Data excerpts
<<<<

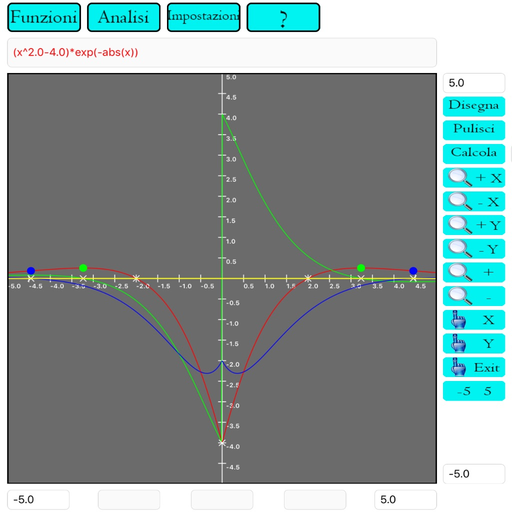Click the magnifier plus zoom-in button
This screenshot has height=512, width=512.
pos(474,272)
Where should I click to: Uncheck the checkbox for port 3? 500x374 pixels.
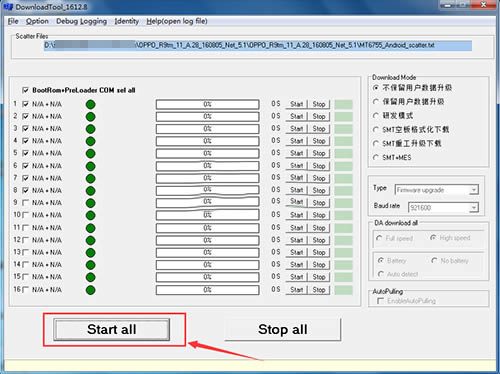[x=25, y=128]
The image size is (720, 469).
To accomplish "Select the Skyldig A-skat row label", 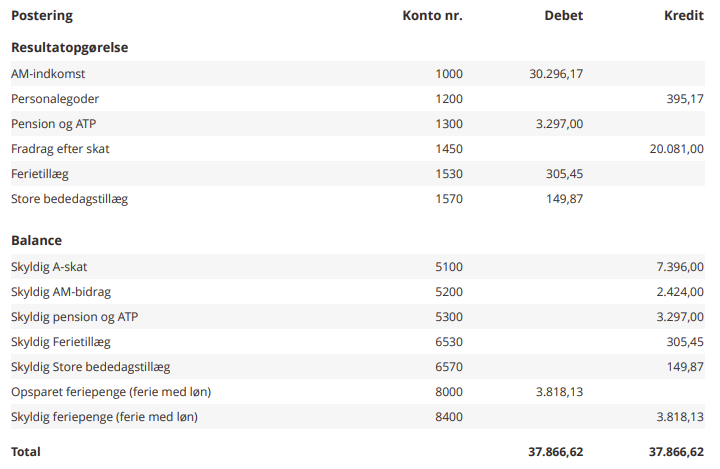I will click(x=50, y=267).
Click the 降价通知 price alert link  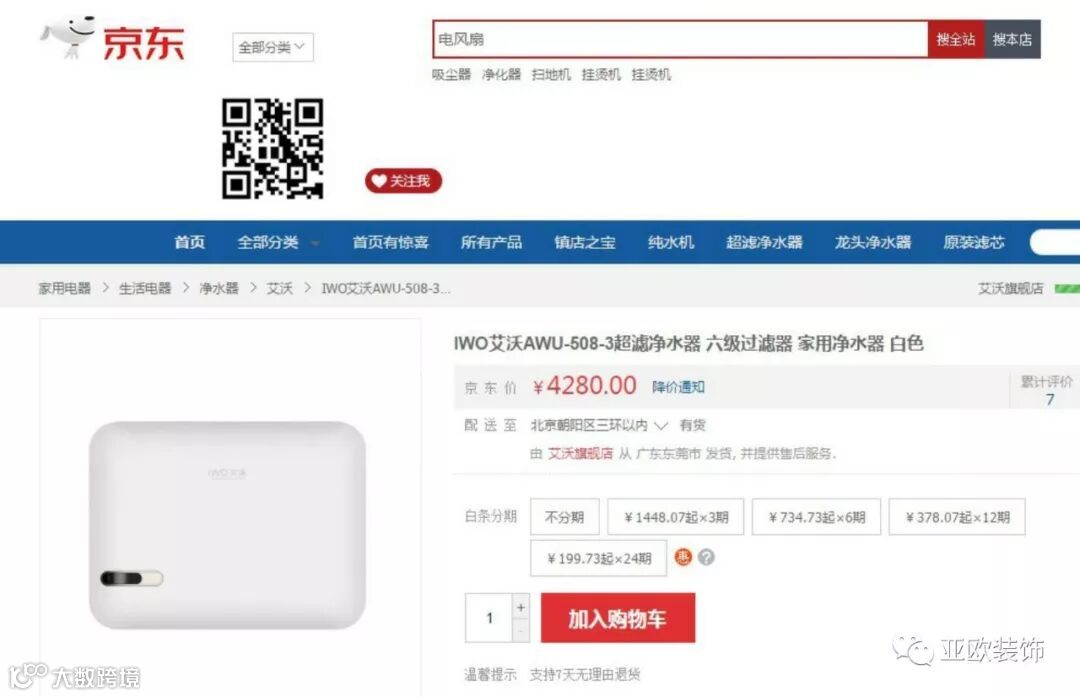coord(678,387)
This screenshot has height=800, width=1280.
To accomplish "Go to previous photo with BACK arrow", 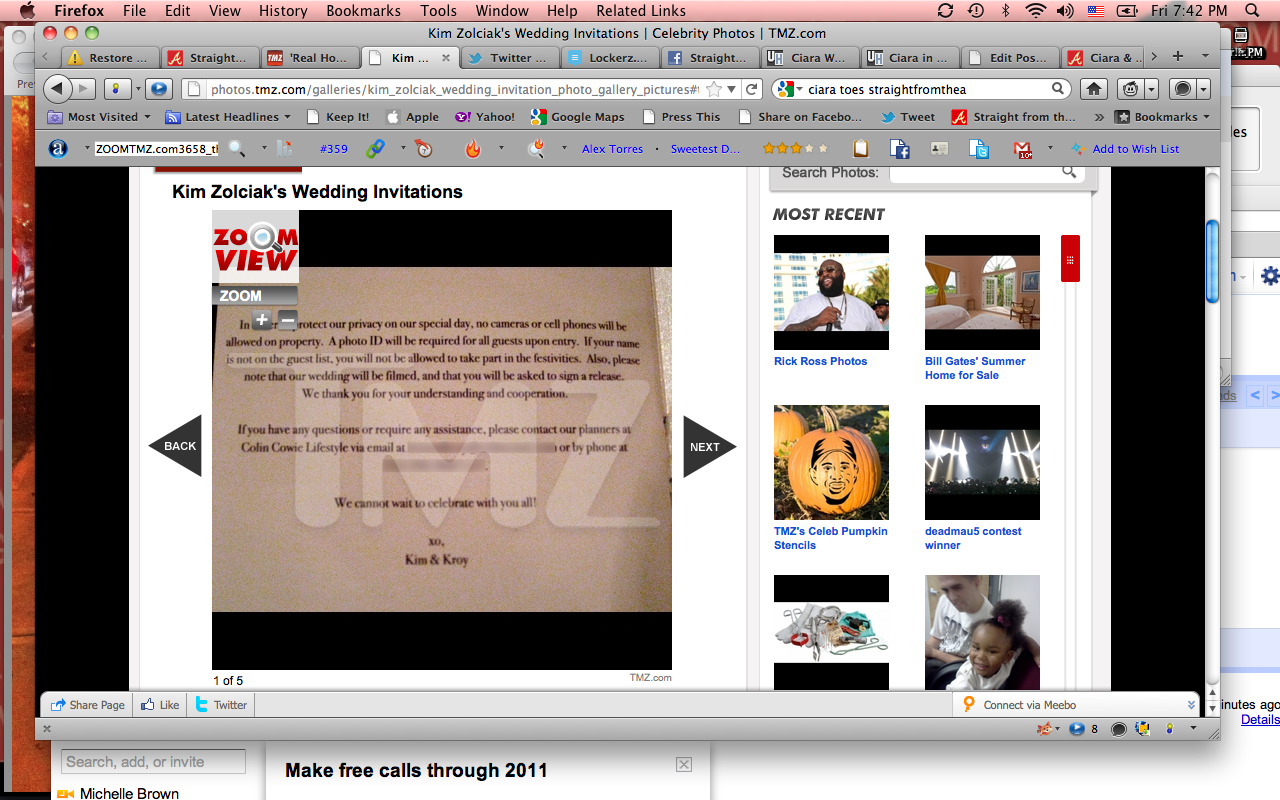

>>>>

_PROBLEM TO SOLVE_: An exact copy of the lines from the one with "This screenshot has height=800, width=1280." through the end of the entries above, both included, is the whole answer. It contains no pictures.

_YOUR RESPONSE_:
This screenshot has height=800, width=1280.
To accomplish "Go to previous photo with BACK arrow", 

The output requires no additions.